#### [Data under study]
▬▬▬▬▬▬▬▬▬▬
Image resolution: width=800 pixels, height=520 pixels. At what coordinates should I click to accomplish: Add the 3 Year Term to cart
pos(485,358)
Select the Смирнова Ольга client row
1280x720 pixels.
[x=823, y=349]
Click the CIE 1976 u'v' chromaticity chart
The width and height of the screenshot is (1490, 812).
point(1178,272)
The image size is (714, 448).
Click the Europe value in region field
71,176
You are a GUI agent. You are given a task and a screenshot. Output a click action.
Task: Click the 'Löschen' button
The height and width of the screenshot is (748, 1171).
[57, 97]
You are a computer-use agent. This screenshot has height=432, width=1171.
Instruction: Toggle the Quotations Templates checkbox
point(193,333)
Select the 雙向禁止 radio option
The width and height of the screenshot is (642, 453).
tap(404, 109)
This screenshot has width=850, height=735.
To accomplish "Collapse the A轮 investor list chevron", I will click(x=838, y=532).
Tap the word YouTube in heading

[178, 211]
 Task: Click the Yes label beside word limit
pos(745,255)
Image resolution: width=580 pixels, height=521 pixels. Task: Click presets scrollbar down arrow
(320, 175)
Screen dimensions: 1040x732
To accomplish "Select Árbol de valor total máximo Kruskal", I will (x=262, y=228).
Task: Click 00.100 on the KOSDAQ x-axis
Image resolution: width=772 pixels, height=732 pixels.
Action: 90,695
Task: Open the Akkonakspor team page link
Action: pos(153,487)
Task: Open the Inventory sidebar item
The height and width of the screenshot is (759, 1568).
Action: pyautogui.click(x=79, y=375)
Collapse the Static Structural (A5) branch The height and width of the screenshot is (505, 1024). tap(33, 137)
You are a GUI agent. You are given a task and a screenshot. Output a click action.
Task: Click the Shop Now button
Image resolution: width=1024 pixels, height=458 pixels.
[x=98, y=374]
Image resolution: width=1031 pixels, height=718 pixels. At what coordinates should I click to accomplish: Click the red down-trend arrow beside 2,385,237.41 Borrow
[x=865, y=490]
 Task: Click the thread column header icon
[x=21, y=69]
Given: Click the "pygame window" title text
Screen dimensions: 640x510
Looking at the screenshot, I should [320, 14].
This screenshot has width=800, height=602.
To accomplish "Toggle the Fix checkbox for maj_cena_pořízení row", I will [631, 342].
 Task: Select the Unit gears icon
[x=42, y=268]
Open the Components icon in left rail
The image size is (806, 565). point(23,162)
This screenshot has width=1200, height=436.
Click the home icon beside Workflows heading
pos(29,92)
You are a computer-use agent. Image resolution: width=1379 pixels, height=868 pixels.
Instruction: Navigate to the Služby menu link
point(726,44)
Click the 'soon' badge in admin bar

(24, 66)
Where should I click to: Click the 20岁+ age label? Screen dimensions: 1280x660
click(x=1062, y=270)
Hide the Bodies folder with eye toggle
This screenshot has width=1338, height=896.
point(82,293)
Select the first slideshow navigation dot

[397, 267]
▬▬▬▬▬▬▬▬▬▬
#### [What is needed]
Search the data above for the word "button" and say how many lines contain it, giving only that number.

#### [Result of this task]
2